Collected data entries:
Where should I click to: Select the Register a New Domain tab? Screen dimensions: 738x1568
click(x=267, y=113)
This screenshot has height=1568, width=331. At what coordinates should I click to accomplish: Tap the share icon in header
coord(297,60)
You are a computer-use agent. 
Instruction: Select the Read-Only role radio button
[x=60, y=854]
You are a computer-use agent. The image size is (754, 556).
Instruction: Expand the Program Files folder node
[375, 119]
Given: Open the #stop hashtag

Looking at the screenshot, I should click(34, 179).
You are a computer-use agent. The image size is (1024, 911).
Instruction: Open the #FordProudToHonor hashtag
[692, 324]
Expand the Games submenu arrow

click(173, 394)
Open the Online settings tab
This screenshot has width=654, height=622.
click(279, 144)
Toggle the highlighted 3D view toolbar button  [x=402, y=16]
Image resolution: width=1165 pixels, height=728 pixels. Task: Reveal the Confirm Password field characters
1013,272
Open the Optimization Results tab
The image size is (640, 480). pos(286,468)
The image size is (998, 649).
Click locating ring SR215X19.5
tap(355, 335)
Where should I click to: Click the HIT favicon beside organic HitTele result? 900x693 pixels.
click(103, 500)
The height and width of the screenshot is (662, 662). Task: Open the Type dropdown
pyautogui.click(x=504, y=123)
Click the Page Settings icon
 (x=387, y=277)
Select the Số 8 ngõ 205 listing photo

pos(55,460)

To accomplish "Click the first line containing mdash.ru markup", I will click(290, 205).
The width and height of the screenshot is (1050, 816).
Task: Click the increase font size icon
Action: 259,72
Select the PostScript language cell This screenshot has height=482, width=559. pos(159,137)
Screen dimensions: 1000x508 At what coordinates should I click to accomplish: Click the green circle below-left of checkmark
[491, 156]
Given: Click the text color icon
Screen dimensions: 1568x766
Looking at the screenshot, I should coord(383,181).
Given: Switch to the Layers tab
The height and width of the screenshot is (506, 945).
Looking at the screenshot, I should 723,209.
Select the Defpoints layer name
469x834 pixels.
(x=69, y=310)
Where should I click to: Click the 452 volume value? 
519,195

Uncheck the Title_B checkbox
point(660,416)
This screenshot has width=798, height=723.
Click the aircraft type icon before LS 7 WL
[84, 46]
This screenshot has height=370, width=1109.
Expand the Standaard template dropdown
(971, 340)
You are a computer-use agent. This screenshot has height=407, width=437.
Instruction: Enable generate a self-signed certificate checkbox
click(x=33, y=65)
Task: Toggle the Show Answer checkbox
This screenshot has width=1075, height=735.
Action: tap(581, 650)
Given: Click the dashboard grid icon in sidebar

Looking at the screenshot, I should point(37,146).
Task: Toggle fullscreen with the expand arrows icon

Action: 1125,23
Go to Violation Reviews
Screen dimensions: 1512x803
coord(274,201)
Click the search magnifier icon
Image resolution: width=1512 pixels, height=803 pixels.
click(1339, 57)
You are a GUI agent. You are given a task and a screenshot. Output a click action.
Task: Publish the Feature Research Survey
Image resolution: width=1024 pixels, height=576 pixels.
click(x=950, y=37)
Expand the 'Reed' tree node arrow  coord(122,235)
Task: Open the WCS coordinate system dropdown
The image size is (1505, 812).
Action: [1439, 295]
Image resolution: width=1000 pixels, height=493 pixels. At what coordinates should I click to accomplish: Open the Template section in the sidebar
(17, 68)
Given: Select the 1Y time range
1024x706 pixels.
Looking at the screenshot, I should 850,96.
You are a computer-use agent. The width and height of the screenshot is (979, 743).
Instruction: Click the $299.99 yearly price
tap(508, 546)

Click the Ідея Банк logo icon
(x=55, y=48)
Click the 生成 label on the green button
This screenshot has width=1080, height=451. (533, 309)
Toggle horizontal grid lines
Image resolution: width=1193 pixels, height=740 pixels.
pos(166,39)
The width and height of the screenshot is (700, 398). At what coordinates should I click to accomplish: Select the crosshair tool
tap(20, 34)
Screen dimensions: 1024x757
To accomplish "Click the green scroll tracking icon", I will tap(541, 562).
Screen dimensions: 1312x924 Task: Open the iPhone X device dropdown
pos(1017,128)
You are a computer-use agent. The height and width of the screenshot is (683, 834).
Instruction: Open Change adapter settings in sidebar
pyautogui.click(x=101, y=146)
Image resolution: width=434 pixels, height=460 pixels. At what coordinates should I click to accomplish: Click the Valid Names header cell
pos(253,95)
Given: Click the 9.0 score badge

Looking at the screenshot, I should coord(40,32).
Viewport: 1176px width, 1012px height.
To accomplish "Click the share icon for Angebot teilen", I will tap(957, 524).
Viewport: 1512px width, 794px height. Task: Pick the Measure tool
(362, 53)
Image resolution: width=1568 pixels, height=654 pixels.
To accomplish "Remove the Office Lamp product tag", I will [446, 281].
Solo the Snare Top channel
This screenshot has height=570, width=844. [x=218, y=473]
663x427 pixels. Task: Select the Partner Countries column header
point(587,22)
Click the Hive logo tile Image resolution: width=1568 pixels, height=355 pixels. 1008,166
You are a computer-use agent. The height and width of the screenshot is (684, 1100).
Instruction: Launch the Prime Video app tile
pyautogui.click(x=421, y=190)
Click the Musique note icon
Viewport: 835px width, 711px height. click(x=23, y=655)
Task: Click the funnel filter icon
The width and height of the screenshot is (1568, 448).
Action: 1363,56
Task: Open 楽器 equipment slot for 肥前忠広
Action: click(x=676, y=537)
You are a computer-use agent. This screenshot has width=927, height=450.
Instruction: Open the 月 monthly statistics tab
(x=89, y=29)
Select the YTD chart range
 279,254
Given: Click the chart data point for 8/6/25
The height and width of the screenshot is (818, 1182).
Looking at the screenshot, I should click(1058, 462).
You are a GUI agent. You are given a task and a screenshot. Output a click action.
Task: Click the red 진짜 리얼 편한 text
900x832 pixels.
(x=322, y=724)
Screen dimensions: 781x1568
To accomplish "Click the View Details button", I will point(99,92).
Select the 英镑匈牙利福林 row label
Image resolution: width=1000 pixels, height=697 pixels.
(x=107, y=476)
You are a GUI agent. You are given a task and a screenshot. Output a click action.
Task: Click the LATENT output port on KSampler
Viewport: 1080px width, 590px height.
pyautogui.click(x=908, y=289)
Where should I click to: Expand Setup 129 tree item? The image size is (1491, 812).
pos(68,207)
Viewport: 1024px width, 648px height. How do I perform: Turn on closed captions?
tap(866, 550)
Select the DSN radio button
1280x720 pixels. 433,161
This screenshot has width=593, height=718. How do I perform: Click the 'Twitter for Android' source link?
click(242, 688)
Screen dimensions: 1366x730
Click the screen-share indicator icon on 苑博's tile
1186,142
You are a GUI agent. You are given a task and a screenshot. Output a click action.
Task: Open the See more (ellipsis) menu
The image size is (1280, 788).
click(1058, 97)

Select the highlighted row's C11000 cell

■ Task details ■
Look over the entries above. Copy every line that contains the word "text".

■ Result of the exercise ■
Given: Click the text color icon
Task: Click the red 진짜 리얼 편한 text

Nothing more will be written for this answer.